* [Assignment] Set out exactly, line by line, the stretch of data below that begins at the line containing "The width and height of the screenshot is (1179, 1002)." and ends at the line containing "You are a computer-use agent. The", with both ends kept.

Collected data
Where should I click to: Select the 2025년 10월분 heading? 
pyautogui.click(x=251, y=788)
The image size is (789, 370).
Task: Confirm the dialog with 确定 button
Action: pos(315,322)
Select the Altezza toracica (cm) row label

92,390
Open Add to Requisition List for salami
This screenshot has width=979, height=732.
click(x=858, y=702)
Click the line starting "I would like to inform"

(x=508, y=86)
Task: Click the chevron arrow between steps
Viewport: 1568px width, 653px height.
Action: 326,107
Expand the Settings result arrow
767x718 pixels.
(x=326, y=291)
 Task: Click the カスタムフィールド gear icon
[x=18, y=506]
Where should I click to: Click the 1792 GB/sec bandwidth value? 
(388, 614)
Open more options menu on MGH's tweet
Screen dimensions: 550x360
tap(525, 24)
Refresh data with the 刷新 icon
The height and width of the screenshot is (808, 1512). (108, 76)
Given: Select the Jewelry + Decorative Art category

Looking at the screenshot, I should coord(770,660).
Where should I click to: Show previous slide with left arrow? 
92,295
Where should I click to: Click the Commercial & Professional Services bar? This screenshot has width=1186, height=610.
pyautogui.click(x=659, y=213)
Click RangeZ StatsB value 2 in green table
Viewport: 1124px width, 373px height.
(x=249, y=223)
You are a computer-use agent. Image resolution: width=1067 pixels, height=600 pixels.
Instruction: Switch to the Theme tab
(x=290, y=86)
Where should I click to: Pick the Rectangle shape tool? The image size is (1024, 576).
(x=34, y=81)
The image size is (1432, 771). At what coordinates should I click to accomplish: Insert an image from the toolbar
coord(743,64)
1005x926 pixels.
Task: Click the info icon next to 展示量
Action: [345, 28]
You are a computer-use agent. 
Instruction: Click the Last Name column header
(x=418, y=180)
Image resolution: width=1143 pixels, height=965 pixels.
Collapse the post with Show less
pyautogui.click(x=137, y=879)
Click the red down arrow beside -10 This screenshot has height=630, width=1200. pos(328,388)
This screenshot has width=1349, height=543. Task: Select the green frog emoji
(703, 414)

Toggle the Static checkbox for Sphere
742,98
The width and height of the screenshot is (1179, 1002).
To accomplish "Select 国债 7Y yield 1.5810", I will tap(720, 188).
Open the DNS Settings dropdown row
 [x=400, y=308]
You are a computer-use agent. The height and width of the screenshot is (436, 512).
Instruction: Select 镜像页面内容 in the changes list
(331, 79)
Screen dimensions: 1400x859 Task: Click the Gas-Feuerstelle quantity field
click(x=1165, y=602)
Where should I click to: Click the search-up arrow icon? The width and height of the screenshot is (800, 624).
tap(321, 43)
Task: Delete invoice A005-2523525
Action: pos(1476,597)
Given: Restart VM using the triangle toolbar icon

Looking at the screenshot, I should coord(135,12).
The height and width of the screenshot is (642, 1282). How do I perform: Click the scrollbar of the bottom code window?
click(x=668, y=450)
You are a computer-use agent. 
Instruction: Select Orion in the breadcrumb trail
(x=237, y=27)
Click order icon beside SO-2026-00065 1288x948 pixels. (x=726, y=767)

* [Solution to this problem]
The width and height of the screenshot is (1179, 1002).
To accomplish "Select 国债 7Y yield 1.5810", I will tap(720, 188).
Open the DNS Settings dropdown row
 [x=400, y=308]
You are a computer-use agent. The height and width of the screenshot is (436, 512).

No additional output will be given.